MessaggioInviato: venerdì 14 marzo 2008, 17:41
da Fritz
Mi auguro di suscitare una fruttuosa (per me e per tutti) discussione su questo argomento, simile a quella avvenuta poco tempo fa sull'uso dei termini gheronato grembiato ecc.

Anche in questo caso l'esempio viene d'Oltralpe ed esattamente dal Genevese.

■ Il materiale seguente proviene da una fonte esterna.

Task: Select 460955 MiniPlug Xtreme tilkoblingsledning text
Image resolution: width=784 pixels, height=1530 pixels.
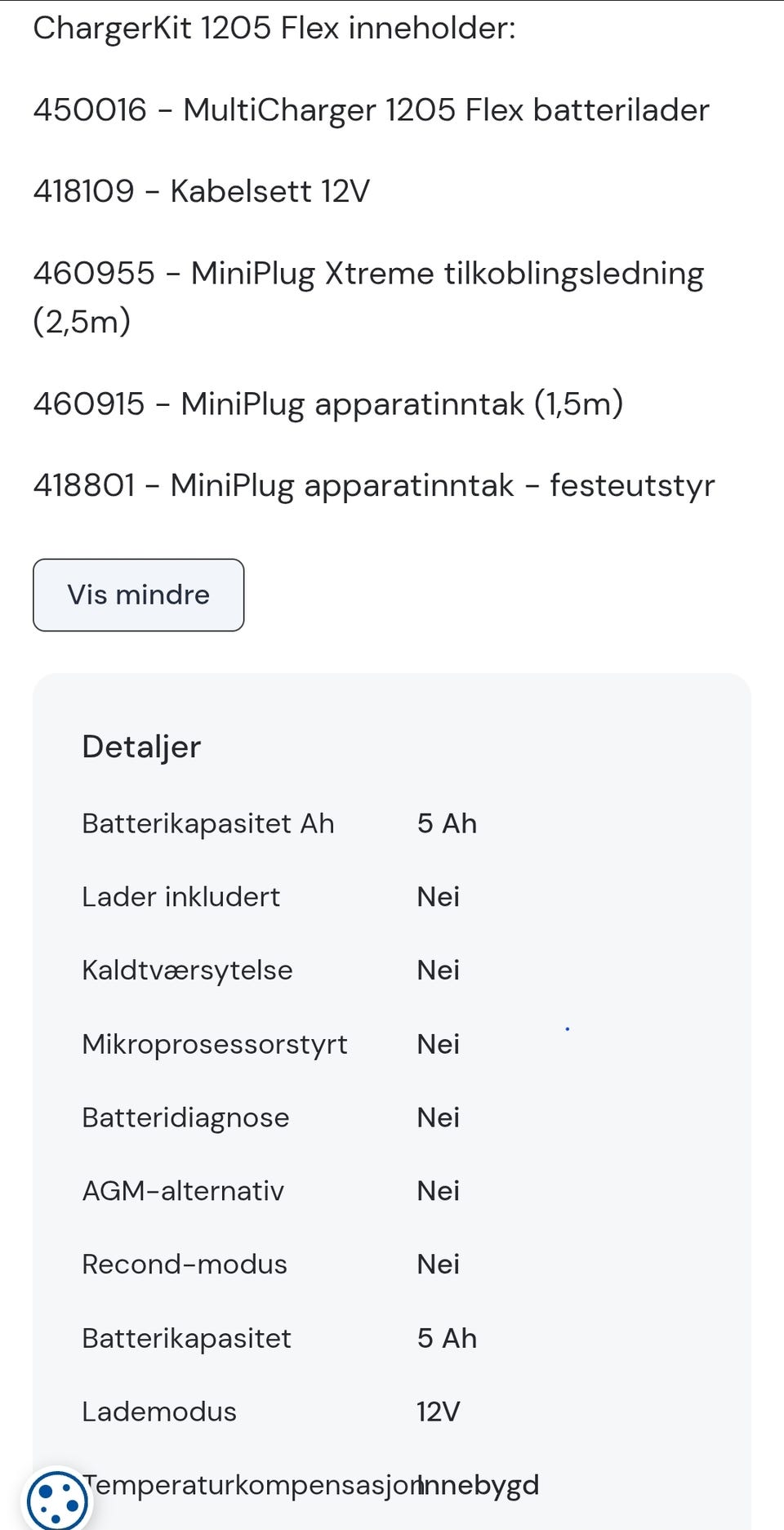Action: [x=368, y=274]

Pubblico lo stemma dei de Genève-Lullin, ramo naturale degli antichissimi conti di Ginevra, la cui storia si intreccia per secoli con quella dei conti di Savoia.
Immagine

Lo stemma è descritto come cinque punto d'oro equipollenti a quattro d'azzurro.

Nell'area geografica di mio interesse ci sono altri stemmi simili: tra i più noti ricordo quello dei milanesi Cusani, marchesi di San Germano (Al), che è cinque punti d'oro equipollenti a quattro di verde, e quello dei Genovesi Gentile, uguale a quello dei de Genève.

A me personalmente questa storia dei punti equipollenti non è mai piaciuta, tant'è che per i Gentile ho usato la dizione cinque punti d'oro alternati con quattro d'azzurro, fornendo immediatamente un esempio di scarsa coerenza :)

Mi piacerebbe sapere l'opinione degli esperti, che ringrazio in anticipo.

Re: Cinque punto d'oro equipollenti a quattro d'azzurro

MessaggioInviato: venerdì 14 marzo 2008, 23:17
da Sigillum1
Caro Fritz, e cari tutti, la tua e una crisi d'astinenza...ti mancano le scintille, ma questa volta temo che non le avrai...Ho sempre considerato pleonastico quell'"equipollenti", dato che i punti dello scudo quelli sono ed equivalenti fra loro e basta perciò, a mio avviso, indicarne gli smalti alternati; approvo perciò la tua proposta, suggerendo solo: "alternati a". Buona serata. Silvia

Re: Cinque punto d'oro equipollenti a quattro d'azzurro

MessaggioInviato: sabato 15 marzo 2008, 0:06
da Antonio Pompili
Cari amici, credo che il termine "equipollente" voglia dire qualcosa di più che "alternato a". Credo voglia esprimere ugaglianza di dimensioni e di aspetto.

Considerando lo scudo diviso in nove punti:

Immagine

potremmo anche immaginare, ad esempio, i punti B E H come più stretti o più larghi rispetto agli altri...
Quindi io non scarterei troppo facilmente la descrizione punti equipollenti. Sa un po' di geometrico, certo... ma non permette dubbi o equivoci. :wink:

Re: Cinque punto d'oro equipollenti a quattro d'azzurro

MessaggioInviato: sabato 15 marzo 2008, 0:38
da Sigillum1
Caro Fritz e caro Antonio, mi pareva di aver spiegato con chiarezza che si tratta dei tradizionali punti dello scudo che sono nove e sono "equivalenti", questo significa, "grosso modo", equipollenti, (la loro forma specifica non mi pare abbia rilevanza),non certo alternati...Ho visto casualmente un diverso modo di blasonarli: indicando il campo, in questo caso d'oro, quattro punti equipollenti azzurri (Dizionario araldico Valsusino) che mi pare interessante. Buona serata. Silvia

Re: Cinque punto d'oro equipollenti a quattro d'azzurro

MessaggioInviato: sabato 15 marzo 2008, 1:03
da Antonio Pompili
Sigillum1 ha scritto:Caro Fritz e caro Antonio, mi pareva di aver spiegato con chiarezza che si tratta dei tradizionali punti dello scudo che sono nove e sono "equivalenti", questo significa, "grosso modo", equipollenti, (la loro forma specifica non mi pare abbia rilevanza),non certo alternati...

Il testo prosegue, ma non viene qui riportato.